Excerpted data:
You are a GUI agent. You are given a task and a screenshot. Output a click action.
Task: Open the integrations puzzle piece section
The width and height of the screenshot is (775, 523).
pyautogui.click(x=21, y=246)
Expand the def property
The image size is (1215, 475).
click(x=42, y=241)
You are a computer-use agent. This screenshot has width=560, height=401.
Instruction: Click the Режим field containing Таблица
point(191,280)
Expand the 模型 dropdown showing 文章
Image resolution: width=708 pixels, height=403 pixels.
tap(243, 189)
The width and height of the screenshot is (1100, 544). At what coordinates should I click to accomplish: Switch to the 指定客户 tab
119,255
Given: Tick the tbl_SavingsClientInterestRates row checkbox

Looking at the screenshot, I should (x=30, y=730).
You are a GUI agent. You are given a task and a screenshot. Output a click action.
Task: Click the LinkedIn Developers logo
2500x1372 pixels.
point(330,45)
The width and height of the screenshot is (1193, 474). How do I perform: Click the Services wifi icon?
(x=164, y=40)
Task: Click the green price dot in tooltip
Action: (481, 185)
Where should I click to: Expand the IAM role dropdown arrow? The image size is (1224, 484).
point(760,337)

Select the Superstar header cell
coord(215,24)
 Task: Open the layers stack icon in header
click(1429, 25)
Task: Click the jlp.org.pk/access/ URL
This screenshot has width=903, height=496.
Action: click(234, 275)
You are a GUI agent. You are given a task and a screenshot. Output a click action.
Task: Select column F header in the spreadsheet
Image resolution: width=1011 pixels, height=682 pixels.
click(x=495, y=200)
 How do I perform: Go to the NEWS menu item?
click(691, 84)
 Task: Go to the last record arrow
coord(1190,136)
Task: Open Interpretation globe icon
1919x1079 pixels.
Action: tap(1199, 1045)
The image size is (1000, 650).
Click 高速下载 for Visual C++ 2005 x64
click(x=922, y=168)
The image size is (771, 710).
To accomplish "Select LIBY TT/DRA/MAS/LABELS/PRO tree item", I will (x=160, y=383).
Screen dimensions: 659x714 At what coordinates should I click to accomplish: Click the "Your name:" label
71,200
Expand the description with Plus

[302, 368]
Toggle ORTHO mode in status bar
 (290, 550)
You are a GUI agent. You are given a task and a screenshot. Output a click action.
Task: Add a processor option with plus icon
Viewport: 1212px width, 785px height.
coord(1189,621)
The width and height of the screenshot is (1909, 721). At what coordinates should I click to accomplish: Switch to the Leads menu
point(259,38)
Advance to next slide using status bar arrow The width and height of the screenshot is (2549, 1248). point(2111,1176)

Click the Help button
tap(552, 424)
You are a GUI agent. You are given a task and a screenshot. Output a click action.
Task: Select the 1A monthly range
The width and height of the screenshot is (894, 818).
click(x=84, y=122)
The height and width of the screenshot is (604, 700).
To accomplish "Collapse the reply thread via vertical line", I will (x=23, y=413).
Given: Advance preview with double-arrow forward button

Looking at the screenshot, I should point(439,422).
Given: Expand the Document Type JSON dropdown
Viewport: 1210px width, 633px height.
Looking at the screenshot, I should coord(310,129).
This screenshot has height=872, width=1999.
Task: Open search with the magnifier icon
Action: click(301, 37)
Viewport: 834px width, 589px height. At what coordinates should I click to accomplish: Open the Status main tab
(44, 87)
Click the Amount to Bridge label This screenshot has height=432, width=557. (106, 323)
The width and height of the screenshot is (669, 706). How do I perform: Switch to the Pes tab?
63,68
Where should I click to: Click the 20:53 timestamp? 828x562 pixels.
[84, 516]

Task instructions:
Can you copy out all of the items above, word for word and character for character?

Exercise output:
You are a GUI agent. You are given a task and a screenshot. Output a click action.
Task: Open the integrations puzzle piece section
The width and height of the screenshot is (775, 523).
pyautogui.click(x=21, y=246)
Expand the def property
The image size is (1215, 475).
click(x=42, y=241)
You are a computer-use agent. This screenshot has width=560, height=401.
Instruction: Click the Режим field containing Таблица
point(191,280)
Expand the 模型 dropdown showing 文章
Image resolution: width=708 pixels, height=403 pixels.
tap(243, 189)
The width and height of the screenshot is (1100, 544). At what coordinates should I click to accomplish: Switch to the 指定客户 tab
119,255
Given: Tick the tbl_SavingsClientInterestRates row checkbox

Looking at the screenshot, I should (x=30, y=730).
You are a GUI agent. You are given a task and a screenshot. Output a click action.
Task: Click the LinkedIn Developers logo
2500x1372 pixels.
point(330,45)
The width and height of the screenshot is (1193, 474). How do I perform: Click the Services wifi icon?
(x=164, y=40)
Task: Click the green price dot in tooltip
Action: (481, 185)
Where should I click to: Expand the IAM role dropdown arrow? The image size is (1224, 484).
point(760,337)

Select the Superstar header cell
coord(215,24)
 Task: Open the layers stack icon in header
click(1429, 25)
Task: Click the jlp.org.pk/access/ URL
This screenshot has width=903, height=496.
Action: click(234, 275)
You are a GUI agent. You are given a task and a screenshot. Output a click action.
Task: Select column F header in the spreadsheet
Image resolution: width=1011 pixels, height=682 pixels.
click(x=495, y=200)
 How do I perform: Go to the NEWS menu item?
click(691, 84)
 Task: Go to the last record arrow
coord(1190,136)
Task: Open Interpretation globe icon
1919x1079 pixels.
Action: tap(1199, 1045)
The image size is (1000, 650).
Click 高速下载 for Visual C++ 2005 x64
click(x=922, y=168)
The image size is (771, 710).
To accomplish "Select LIBY TT/DRA/MAS/LABELS/PRO tree item", I will (x=160, y=383).
Screen dimensions: 659x714 At what coordinates should I click to accomplish: Click the "Your name:" label
71,200
Expand the description with Plus

[302, 368]
Toggle ORTHO mode in status bar
 (290, 550)
You are a GUI agent. You are given a task and a screenshot. Output a click action.
Task: Add a processor option with plus icon
Viewport: 1212px width, 785px height.
coord(1189,621)
The width and height of the screenshot is (1909, 721). At what coordinates should I click to accomplish: Switch to the Leads menu
point(259,38)
Advance to next slide using status bar arrow The width and height of the screenshot is (2549, 1248). point(2111,1176)

Click the Help button
tap(552, 424)
You are a GUI agent. You are given a task and a screenshot. Output a click action.
Task: Select the 1A monthly range
The width and height of the screenshot is (894, 818).
click(x=84, y=122)
The height and width of the screenshot is (604, 700).
To accomplish "Collapse the reply thread via vertical line", I will (x=23, y=413).
Given: Advance preview with double-arrow forward button

Looking at the screenshot, I should point(439,422).
Given: Expand the Document Type JSON dropdown
Viewport: 1210px width, 633px height.
Looking at the screenshot, I should coord(310,129).
This screenshot has height=872, width=1999.
Task: Open search with the magnifier icon
Action: click(301, 37)
Viewport: 834px width, 589px height. At what coordinates should I click to accomplish: Open the Status main tab
(44, 87)
Click the Amount to Bridge label This screenshot has height=432, width=557. (106, 323)
The width and height of the screenshot is (669, 706). How do I perform: Switch to the Pes tab?
63,68
Where should I click to: Click the 20:53 timestamp? 828x562 pixels.
[84, 516]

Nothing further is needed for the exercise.